YOUR ASSIGNMENT => Your output must be the lines below from the line containing "Screen dimensions: 953x825" to the line containing "You are a computer-use", both lines included, reproduced exactly and without pictures.

DATASET EXTRACT =>
· · ·

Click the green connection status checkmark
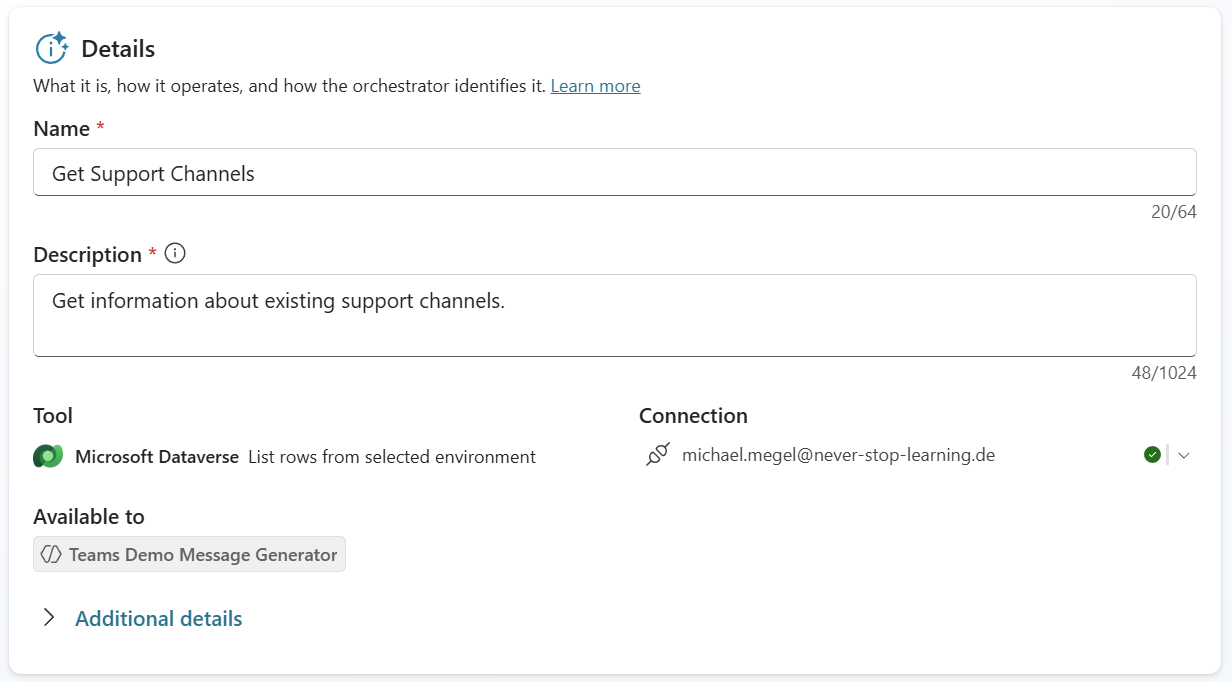1232x682 pixels. [1152, 455]
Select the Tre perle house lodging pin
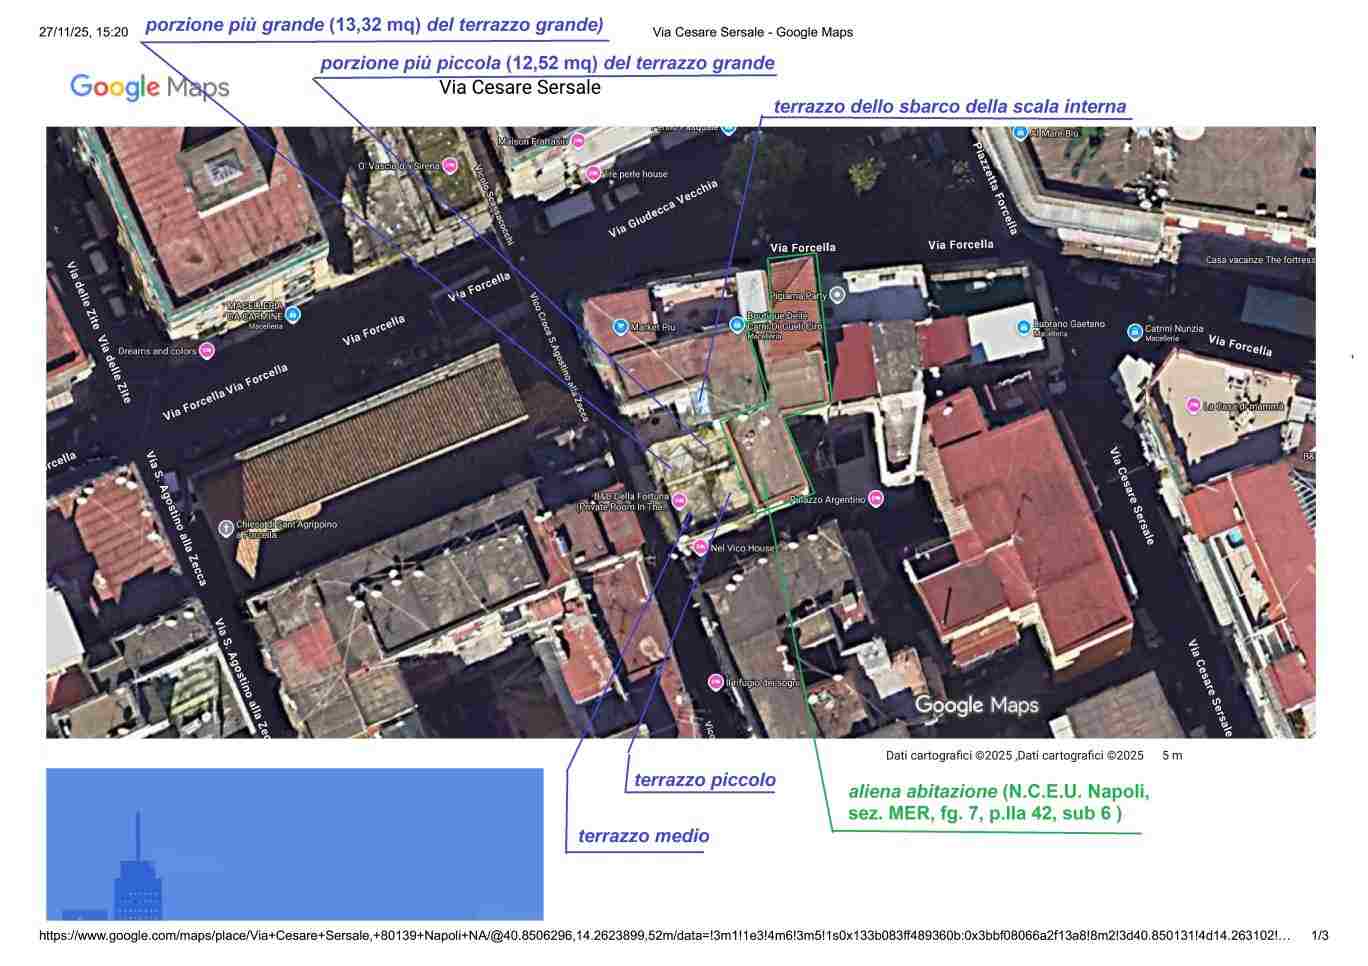 [592, 174]
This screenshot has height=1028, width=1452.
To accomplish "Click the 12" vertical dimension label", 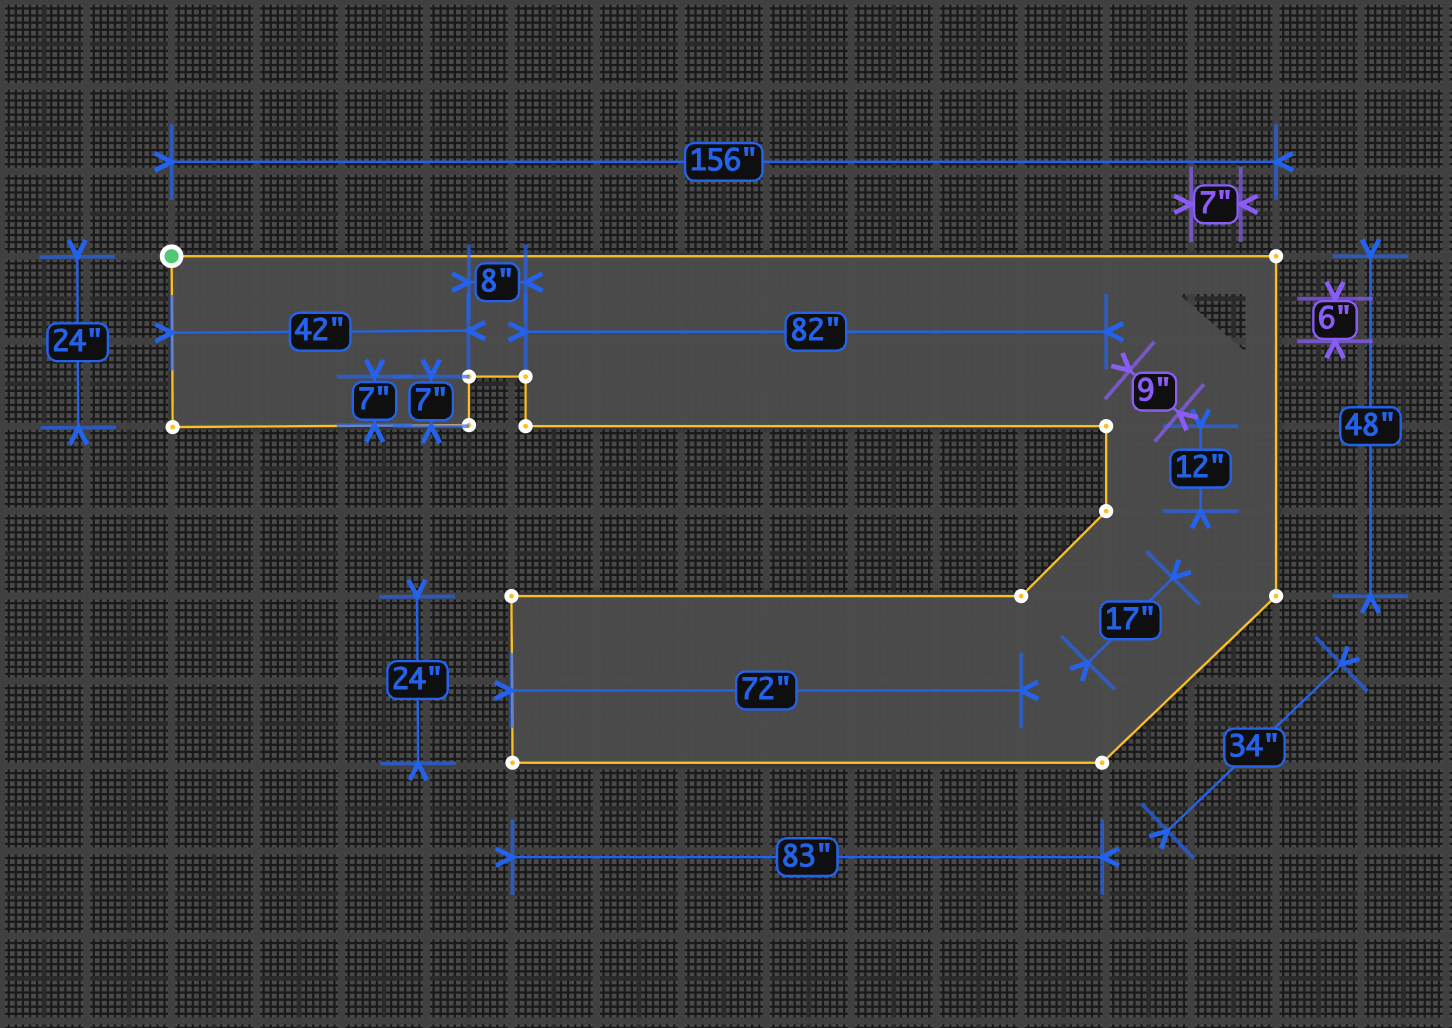I will (1200, 468).
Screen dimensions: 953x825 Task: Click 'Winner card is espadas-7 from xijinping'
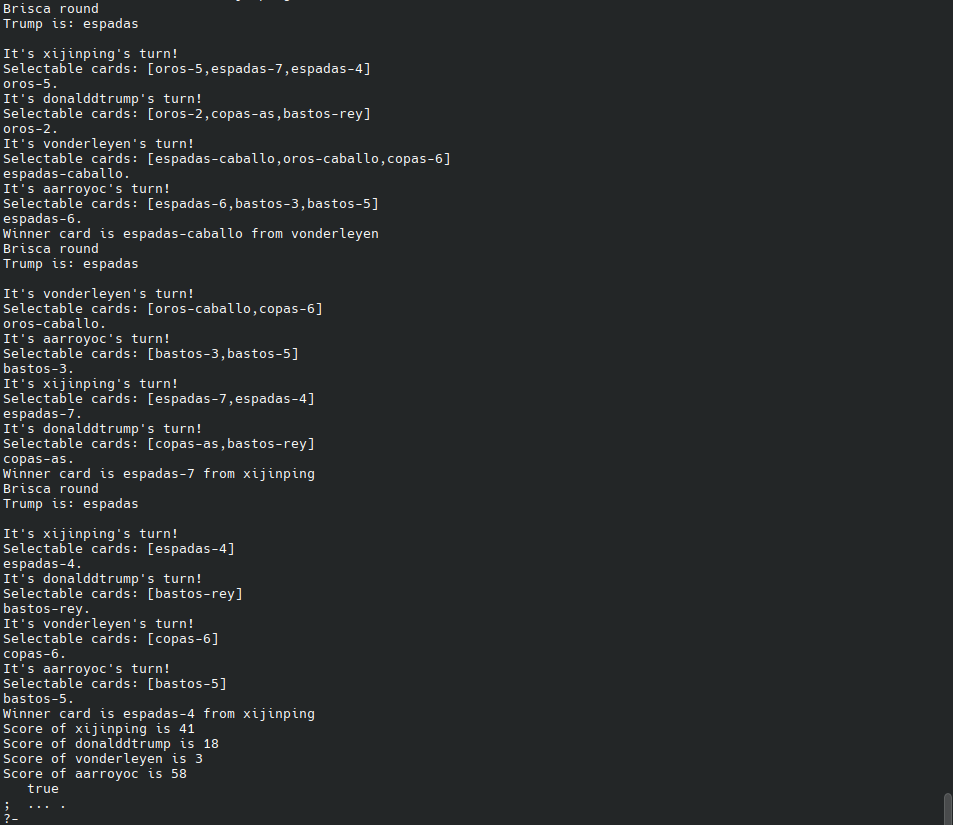tap(159, 474)
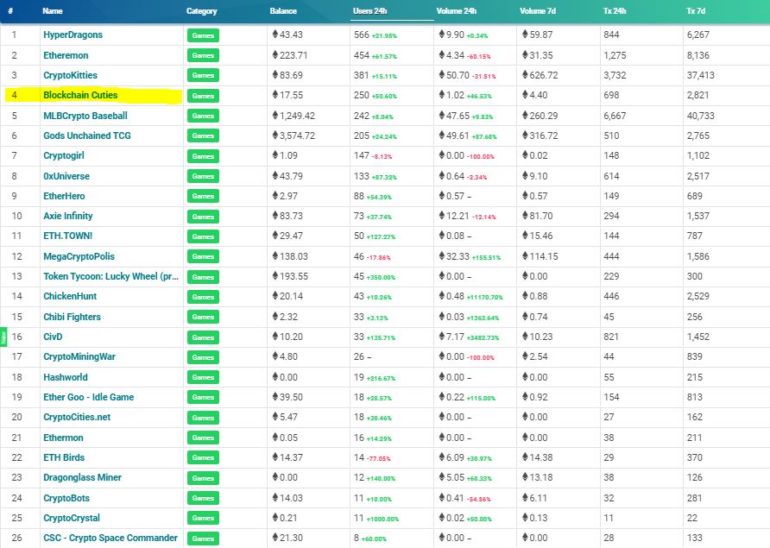Select the Games tag on Etheremon row
Image resolution: width=770 pixels, height=548 pixels.
coord(203,55)
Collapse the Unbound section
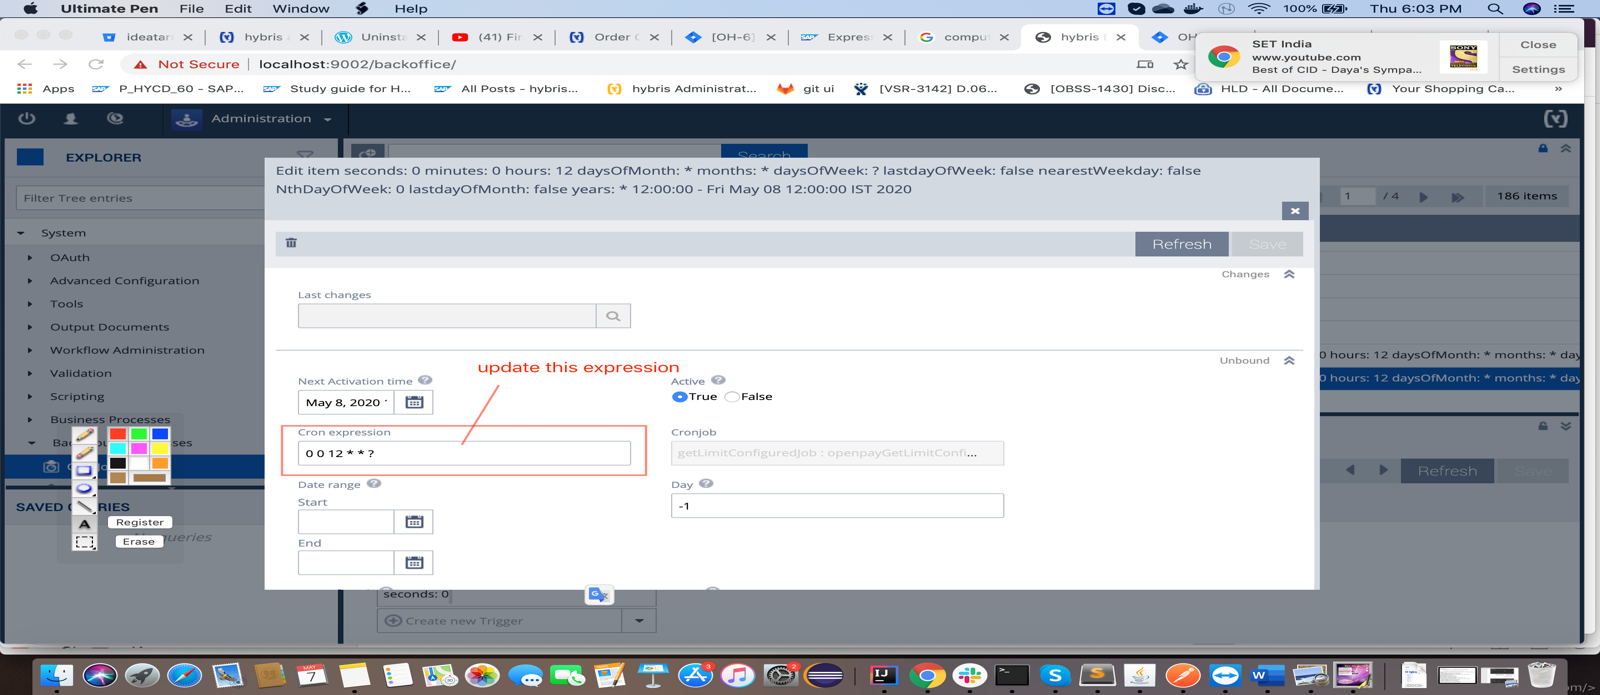This screenshot has width=1600, height=695. (x=1289, y=361)
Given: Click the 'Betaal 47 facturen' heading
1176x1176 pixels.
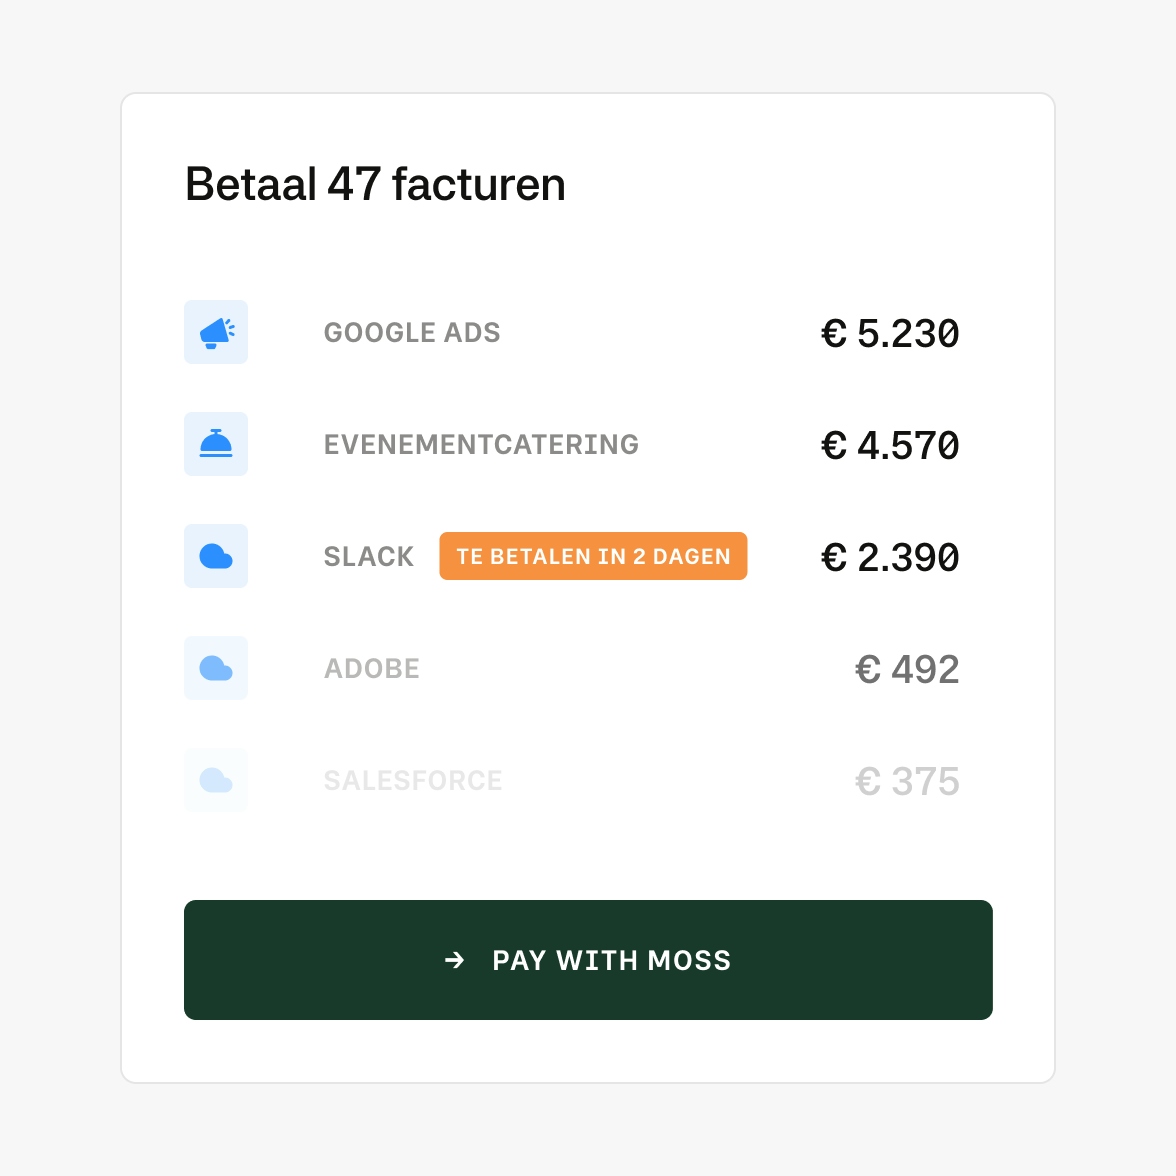Looking at the screenshot, I should (x=375, y=184).
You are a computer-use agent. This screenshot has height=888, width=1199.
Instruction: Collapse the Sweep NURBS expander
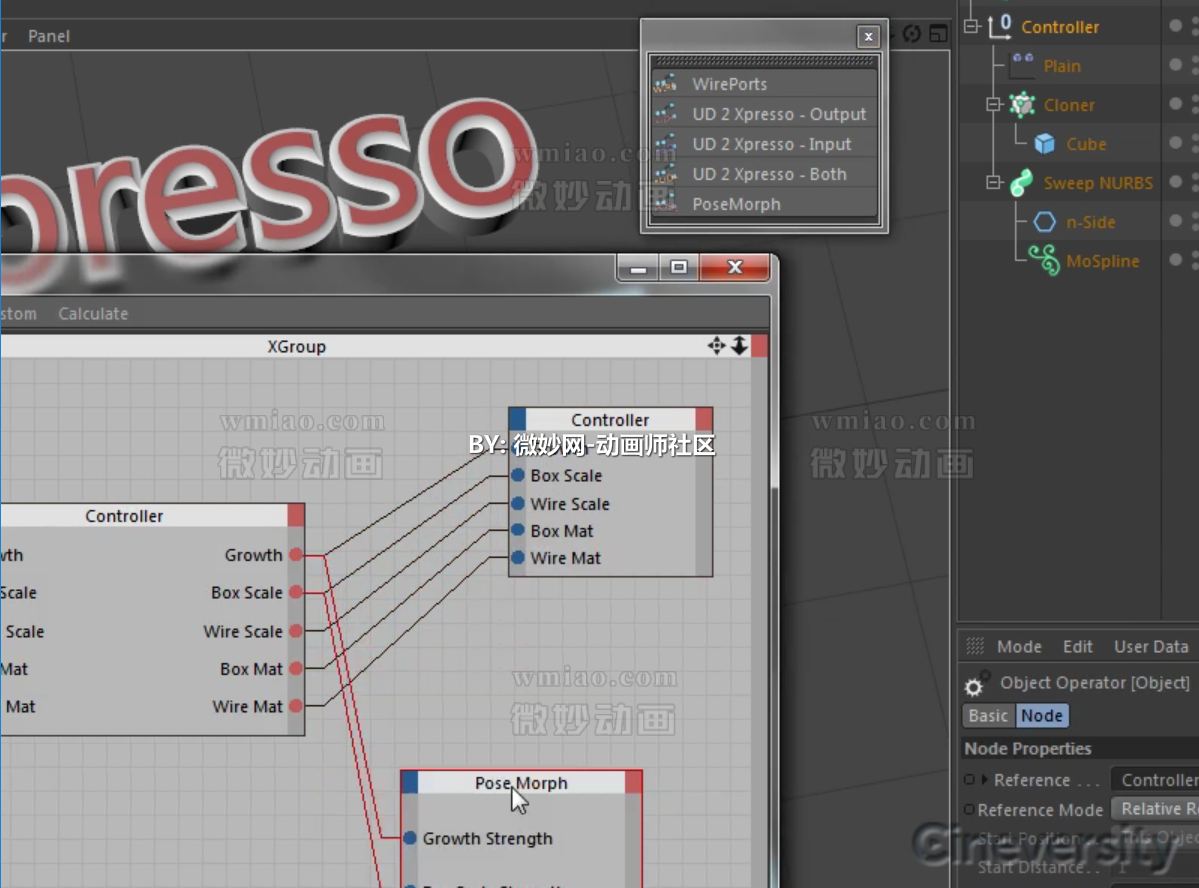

· · ·

PROBLEM SOLUTION =>
Screen dimensions: 953x825 Task: Click 'Winner card is espadas-7 from xijinping'
tap(159, 474)
Select the Games tag on Etheremon row
Image resolution: width=770 pixels, height=548 pixels.
coord(203,55)
Collapse the Unbound section
This screenshot has width=1600, height=695. (x=1289, y=361)
Given: Click the 'Betaal 47 facturen' heading
1176x1176 pixels.
Looking at the screenshot, I should (x=375, y=184).
You are a computer-use agent. This screenshot has height=888, width=1199.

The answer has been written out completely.